Conflict resolution and garbage collection

Let us return to the scenario we illustrated at the end of the fifth installment of this blog series. Consider the scenario in which we need to perform some kind of garbage collection due to the large amount of garbage resulting from heavy conflict resolution. Consider the following scenario: If Aditya has created a large quantity of content and Bianca has also created a substantial amount of content, there is a potentially large amount of garbage that could serve as a by-product. A key question Kevin asks during our Tag1 Team Talks episode is: How do you create a proper synchronization process that will make perfect sense to the human who has to review such a conflict?

We can also make sense of this question by relying on the context of Git, the popular source control mechanism. In Git terms, if there is a significant and irreconcilable merge conflict, how can we resolve it without the assistance of a human at the reins? This is best illustrated by a situation in which Aditya has made modifications in a document in response to a request to fix an issue, Meanwhile, Bianca has made similar revisions in a separate instance of that document while disconnected that also corrects the problem in question.

Yjs versions

In any case, with unresolvable merge conflicts that require the input of a human, it is generally desirable to have a central server instance that can be monitored by human eyes and whose issues regarding reconciliation can be inspected by humans as well. Fortunately, Yjs has a feature in the form of Yjs versions that permit the highlighting of differences between versions that were implemented while a user was offline.

For example, consider a scenario in which Aditya has now reconnected and needs to synchronize with other clients on a peer-to-peer network. Bianca can see the evolution that transpired while she was disconnected. How? By showing the differences between the changes that just came in and the changes that Aditya applied, Bianca can view from her perspective how the changes relate to one another. If Aditya made a change, and Bianca needs to revert said change, this is very similar to the approach undertaken by a typical execution of a git merge command in Git.
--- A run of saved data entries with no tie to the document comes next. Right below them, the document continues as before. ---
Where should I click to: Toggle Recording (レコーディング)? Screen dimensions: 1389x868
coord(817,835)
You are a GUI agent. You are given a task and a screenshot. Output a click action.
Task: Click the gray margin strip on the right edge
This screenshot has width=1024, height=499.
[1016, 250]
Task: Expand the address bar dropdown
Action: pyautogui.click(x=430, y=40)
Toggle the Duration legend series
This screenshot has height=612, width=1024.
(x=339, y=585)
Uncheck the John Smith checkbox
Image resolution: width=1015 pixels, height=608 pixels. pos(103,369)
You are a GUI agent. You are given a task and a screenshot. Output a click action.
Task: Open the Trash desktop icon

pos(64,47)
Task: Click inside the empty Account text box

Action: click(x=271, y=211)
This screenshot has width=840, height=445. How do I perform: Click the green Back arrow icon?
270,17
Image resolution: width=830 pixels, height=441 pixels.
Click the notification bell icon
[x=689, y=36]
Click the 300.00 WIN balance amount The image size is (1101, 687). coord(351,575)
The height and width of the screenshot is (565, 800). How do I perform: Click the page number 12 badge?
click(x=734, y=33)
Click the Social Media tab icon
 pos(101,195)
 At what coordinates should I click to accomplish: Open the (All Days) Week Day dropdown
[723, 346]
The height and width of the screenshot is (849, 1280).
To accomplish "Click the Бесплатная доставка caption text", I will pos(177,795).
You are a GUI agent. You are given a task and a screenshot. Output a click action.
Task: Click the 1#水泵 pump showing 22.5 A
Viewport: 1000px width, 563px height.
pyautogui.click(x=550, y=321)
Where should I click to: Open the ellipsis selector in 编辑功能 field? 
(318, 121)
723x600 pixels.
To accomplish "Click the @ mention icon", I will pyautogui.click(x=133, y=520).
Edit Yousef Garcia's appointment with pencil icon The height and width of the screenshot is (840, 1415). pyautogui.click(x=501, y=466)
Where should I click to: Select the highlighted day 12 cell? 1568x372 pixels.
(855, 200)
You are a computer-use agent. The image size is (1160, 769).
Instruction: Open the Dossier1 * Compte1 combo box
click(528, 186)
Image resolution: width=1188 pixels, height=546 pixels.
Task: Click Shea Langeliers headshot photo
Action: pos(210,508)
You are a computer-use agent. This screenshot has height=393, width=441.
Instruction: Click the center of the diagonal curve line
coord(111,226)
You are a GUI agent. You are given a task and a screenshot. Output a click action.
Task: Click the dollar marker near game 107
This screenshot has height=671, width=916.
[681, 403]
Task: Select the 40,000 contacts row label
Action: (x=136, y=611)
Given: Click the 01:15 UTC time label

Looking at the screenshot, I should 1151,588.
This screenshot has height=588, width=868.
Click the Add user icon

Git resolves the differences and makes the modifications that make sense for the new state of the application.

Revisioning

To return to the Drupal ecosystem for a moment, let’s turn our attention to how Drupal handles content revisions. Every time a Drupal user makes a change, you add to an existing revision history, which in Yjs parlance is known as a state vector. Drupal has a record of every single change across every single point in time, in a manner similar to MacOS’s Time Machine, which allows you to restore a backup from any point in time available on the machine. With Time Machine, you can revert your state to every state that your hard drive ever occupied.

Yjs versions

In scenarios like Time Machine, because we have all of the revision history of our data recorded in one place, we can open the door to still more compelling use cases. Consider a scenario in which Cem and Doretta are working on an important document together. Cem and Doretta are teasing out a particularly difficult couple of paragraphs and require Eunsook’s involvement in order to untangle the mess.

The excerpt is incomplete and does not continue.